> **Work to be completed**
For the material that follows, list every line containing the word "Irmãos".

> **Task data**
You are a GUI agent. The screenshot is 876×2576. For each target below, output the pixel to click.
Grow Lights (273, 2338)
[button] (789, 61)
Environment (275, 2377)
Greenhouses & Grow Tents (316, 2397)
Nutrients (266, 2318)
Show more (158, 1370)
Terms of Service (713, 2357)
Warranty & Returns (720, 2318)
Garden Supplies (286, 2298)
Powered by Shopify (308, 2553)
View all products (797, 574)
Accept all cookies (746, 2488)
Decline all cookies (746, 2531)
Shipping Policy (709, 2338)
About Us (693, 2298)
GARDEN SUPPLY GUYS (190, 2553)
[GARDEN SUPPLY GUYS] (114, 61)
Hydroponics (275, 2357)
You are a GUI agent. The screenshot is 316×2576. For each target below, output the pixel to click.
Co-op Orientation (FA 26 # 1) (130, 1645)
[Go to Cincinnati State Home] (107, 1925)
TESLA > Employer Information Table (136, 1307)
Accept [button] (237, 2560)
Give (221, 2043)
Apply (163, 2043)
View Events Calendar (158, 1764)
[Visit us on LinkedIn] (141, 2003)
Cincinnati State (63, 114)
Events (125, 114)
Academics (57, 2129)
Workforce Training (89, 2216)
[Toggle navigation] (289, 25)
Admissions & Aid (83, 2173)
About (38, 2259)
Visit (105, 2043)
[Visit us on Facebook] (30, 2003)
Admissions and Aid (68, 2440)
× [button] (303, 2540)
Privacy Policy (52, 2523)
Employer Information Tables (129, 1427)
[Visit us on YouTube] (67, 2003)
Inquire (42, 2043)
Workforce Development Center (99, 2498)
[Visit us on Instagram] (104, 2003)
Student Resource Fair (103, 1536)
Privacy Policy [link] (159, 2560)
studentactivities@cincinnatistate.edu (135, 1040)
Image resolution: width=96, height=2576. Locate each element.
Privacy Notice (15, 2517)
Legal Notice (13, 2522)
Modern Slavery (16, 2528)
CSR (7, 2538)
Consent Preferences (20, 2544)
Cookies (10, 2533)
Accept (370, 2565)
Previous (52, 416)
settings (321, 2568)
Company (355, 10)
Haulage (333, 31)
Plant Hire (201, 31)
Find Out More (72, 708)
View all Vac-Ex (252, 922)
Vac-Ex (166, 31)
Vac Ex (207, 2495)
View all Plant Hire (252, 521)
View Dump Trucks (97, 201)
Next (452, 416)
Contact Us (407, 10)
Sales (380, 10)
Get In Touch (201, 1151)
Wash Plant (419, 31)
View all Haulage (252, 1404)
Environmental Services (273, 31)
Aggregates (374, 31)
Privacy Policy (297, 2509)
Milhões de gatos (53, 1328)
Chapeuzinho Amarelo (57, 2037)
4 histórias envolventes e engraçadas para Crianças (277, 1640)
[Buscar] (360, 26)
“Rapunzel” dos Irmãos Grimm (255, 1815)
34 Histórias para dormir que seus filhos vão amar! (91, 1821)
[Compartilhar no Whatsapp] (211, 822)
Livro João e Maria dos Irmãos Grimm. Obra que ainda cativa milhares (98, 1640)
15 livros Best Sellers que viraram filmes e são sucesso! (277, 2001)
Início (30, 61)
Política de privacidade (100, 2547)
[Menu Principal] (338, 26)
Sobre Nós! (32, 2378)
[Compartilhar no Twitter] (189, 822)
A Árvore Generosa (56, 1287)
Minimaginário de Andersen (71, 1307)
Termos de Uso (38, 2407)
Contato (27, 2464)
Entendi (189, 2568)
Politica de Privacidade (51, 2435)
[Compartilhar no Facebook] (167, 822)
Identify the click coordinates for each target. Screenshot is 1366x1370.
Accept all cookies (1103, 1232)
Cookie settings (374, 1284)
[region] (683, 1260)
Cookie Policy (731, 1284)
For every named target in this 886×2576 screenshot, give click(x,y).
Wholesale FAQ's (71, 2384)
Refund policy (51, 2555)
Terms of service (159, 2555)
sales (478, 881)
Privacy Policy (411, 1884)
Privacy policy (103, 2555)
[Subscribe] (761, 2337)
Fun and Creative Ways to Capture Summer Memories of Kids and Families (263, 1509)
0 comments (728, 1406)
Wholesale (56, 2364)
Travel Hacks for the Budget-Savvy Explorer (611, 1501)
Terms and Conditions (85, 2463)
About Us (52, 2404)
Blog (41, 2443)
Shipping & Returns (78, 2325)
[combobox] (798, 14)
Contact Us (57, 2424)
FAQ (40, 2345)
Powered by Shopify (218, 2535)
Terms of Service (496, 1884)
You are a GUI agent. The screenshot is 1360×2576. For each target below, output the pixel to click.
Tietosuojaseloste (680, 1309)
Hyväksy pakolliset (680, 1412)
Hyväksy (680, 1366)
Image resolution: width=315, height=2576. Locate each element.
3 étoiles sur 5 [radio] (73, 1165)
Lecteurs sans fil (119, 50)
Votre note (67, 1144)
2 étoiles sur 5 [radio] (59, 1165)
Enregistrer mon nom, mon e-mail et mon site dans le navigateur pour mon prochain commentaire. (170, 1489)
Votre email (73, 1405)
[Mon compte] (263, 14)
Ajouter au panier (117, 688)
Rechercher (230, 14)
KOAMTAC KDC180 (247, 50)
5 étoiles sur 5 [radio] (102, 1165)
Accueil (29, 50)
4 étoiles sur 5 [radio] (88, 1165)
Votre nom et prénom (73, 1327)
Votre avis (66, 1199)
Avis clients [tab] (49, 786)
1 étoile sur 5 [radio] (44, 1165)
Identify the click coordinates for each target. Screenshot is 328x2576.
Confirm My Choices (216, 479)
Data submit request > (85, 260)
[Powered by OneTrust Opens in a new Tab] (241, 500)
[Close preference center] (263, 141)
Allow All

> **Solution below**
“Rapunzel” dos Irmãos Grimm (255, 1815)
Livro João e Maria dos Irmãos Grimm. Obra que ainda cativa milhares (98, 1640)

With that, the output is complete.